From 9dd81494ae5999b227b3d6070ce64c413e6f35a1 Mon Sep 17 00:00:00 2001
From: Romain Gayon <romaing@google.com>
Date: Thu, 6 Sep 2018 08:57:18 +0200
Subject: [PATCH] Added HadoopAppRoot artifact definition

---
 artifacts/__init__.py    | 2 +-
 artifacts/definitions.py | 1 +
 data/hadoop.yaml         | 9 +++++++++
 3 files changed, 11 insertions(+), 1 deletion(-)
 create mode 100644 data/hadoop.yaml

diff --git a/artifacts/__init__.py b/artifacts/__init__.py
index 7081cea4..43e43e92 100644
--- a/artifacts/__init__.py
+++ b/artifacts/__init__.py
@@ -1,4 +1,4 @@
 # -*- coding: utf-8 -*-
 """ForensicArtifacts.com Artifact Repository."""
 
-__version__ = '20180827'
+__version__ = '20180830'
diff --git a/artifacts/definitions.py b/artifacts/definitions.py
index f7e0fea2..83b7efcc 100644
--- a/artifacts/definitions.py
+++ b/artifacts/definitions.py
@@ -25,6 +25,7 @@
         'Information about any user accounts e.g. username, '
         'account ID, etc.'),
     'External Media': 'Contain external media data or events e.g.
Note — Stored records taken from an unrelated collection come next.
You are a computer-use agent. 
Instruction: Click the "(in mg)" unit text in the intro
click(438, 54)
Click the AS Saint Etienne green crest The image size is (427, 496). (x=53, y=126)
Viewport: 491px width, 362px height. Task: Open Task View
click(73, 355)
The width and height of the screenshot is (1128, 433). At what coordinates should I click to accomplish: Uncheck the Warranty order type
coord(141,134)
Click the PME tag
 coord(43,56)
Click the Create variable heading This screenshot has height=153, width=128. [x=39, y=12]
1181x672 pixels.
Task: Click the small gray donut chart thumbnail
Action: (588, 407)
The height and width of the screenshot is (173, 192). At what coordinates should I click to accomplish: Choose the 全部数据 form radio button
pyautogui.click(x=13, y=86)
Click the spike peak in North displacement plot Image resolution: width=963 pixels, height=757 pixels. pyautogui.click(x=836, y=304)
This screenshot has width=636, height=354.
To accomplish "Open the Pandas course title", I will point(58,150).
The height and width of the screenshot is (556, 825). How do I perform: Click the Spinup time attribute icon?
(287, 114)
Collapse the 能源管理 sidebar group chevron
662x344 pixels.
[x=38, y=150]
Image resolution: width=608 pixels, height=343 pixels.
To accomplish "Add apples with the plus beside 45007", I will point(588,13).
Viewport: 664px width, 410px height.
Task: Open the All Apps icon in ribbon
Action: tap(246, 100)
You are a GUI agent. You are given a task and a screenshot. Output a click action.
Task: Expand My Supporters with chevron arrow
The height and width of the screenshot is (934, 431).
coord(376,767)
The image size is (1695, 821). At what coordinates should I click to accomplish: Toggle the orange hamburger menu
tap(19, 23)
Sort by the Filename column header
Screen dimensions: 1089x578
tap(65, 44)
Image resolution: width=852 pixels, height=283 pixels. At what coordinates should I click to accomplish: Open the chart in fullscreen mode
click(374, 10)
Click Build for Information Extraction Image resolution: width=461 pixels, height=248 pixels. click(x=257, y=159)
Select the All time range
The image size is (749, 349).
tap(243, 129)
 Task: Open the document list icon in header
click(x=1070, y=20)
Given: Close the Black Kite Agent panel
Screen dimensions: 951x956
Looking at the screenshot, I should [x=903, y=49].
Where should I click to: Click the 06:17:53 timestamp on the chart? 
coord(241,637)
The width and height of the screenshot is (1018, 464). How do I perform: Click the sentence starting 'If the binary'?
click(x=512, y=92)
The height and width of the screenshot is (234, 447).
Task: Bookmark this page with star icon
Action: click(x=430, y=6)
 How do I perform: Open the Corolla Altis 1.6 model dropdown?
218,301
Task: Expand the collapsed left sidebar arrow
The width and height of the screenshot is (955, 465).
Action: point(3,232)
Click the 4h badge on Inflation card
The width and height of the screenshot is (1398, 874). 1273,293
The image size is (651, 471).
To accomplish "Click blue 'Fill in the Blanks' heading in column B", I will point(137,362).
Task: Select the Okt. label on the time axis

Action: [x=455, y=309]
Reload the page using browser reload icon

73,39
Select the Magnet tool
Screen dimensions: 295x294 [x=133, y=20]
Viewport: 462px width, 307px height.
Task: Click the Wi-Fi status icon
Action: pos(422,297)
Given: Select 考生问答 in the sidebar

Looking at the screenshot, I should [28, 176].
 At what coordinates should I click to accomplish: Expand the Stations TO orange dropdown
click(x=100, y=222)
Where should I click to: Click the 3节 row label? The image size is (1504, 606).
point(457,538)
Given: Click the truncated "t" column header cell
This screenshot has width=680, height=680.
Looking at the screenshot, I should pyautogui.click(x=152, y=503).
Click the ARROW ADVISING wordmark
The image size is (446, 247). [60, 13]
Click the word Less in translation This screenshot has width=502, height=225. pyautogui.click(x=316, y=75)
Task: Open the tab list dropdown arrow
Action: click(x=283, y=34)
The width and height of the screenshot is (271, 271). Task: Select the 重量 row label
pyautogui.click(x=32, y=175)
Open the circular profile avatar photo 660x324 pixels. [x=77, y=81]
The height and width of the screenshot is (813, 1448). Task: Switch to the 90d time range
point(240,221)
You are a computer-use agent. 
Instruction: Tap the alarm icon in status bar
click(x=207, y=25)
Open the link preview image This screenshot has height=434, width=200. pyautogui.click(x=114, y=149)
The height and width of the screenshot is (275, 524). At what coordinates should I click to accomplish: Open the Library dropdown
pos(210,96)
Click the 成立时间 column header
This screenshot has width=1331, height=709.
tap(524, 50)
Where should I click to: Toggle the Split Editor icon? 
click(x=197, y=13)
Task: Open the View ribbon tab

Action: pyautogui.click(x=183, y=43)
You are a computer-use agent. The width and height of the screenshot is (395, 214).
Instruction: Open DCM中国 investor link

USB drives.',
+    'Hadoop': 'Hadoop artifacts.',
     'IM': 'Instant Messaging / Chat applications artifacts.',
     'iOS': 'Artifacts related to iOS devices connected to the system.',
     'History Files': 'History files artifacts e.g. .bash_history.',
diff --git a/data/hadoop.yaml b/data/hadoop.yaml
new file mode 100644
index 00000000..78ed74f8
--- /dev/null
+++ b/data/hadoop.yaml
@@ -0,0 +1,9 @@
+# Hadoop artifacts
+
+name: HadoopAppRoot
+doc: Location where Hadoop application files are stored
+sources:
+- type: PATH
+  attributes: {paths: ['/hadoop/yarn/system/rmstore/FSRMStateRoot/RMAppRoot/application_*/application_*']}
+labels: [Hadoop]
+supported_os: [Linux]